>> BEGIN Records supplied
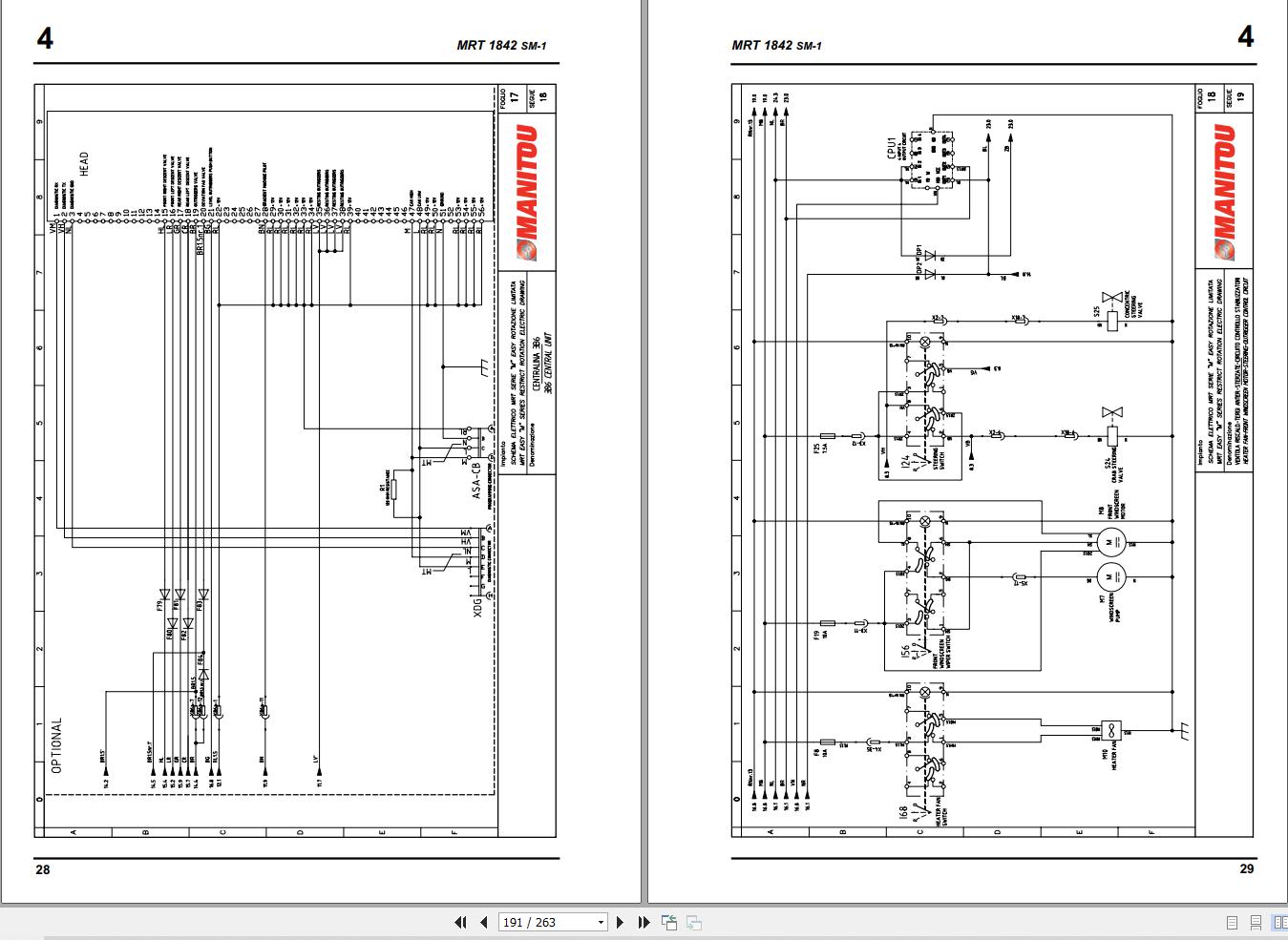Image resolution: width=1288 pixels, height=940 pixels.
Task: Toggle the facing pages view mode
Action: click(1279, 922)
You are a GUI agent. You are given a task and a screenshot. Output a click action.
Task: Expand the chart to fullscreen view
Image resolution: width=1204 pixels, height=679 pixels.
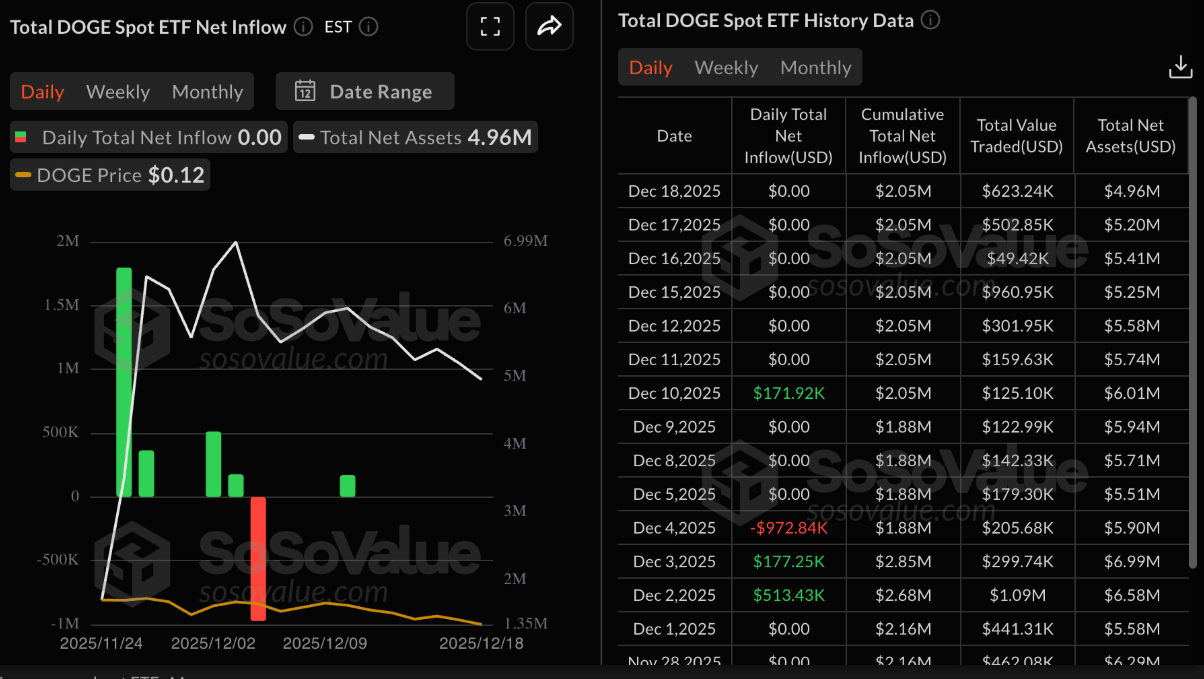pyautogui.click(x=489, y=26)
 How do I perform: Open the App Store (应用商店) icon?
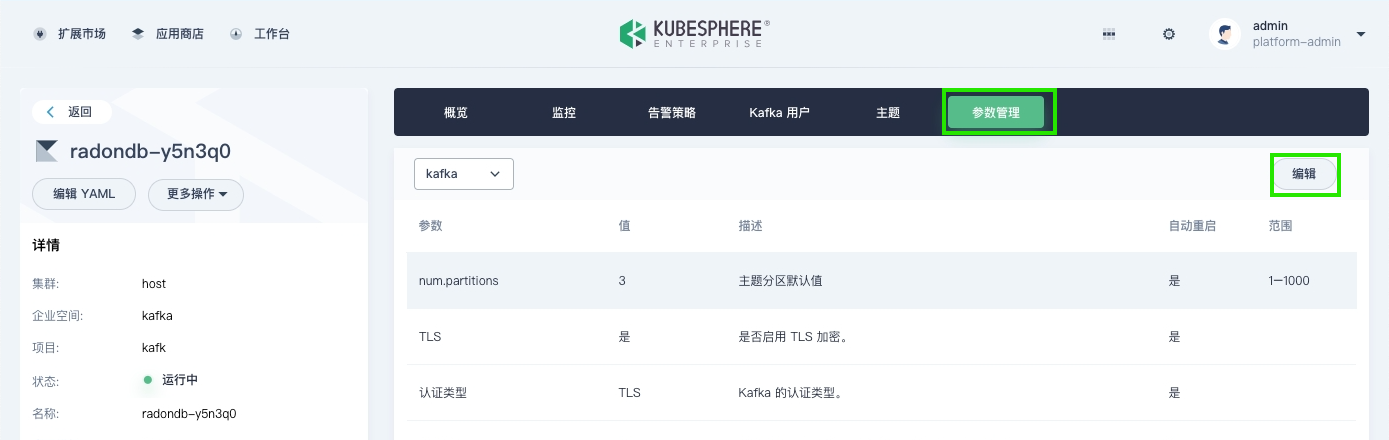coord(138,34)
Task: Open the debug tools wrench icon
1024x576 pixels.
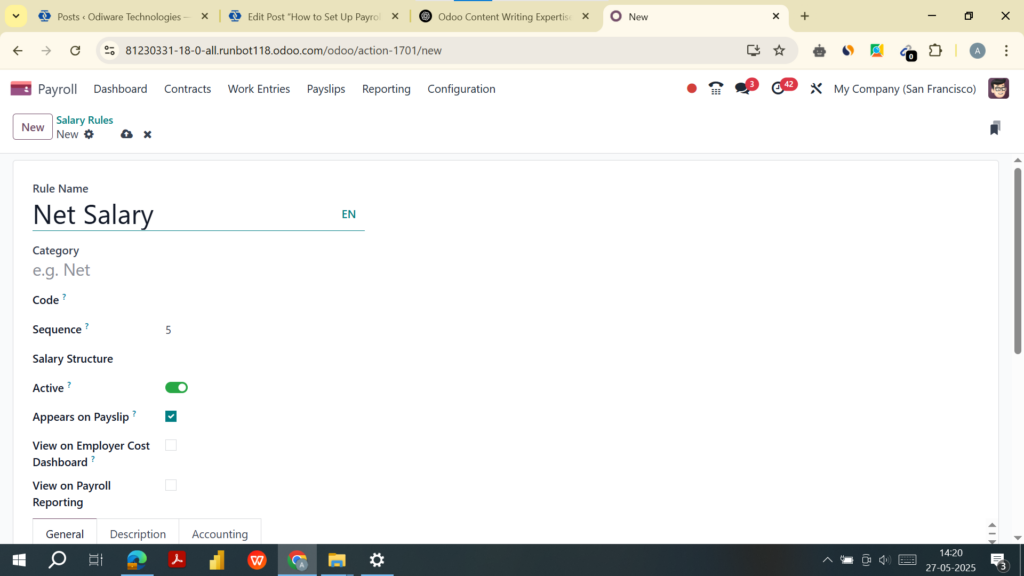Action: [816, 89]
>> END Records supplied
Problem statement:
Reproduce the records from the line with "You are a GUI" to the line with "pyautogui.click(x=489, y=26)", switching "chart" to "map" and leaving everything else unchanged. Return only those lines, without the pictures.

Answer:
You are a GUI agent. You are given a task and a screenshot. Output a click action.
Task: Expand the map to fullscreen view
Image resolution: width=1204 pixels, height=679 pixels.
pyautogui.click(x=489, y=26)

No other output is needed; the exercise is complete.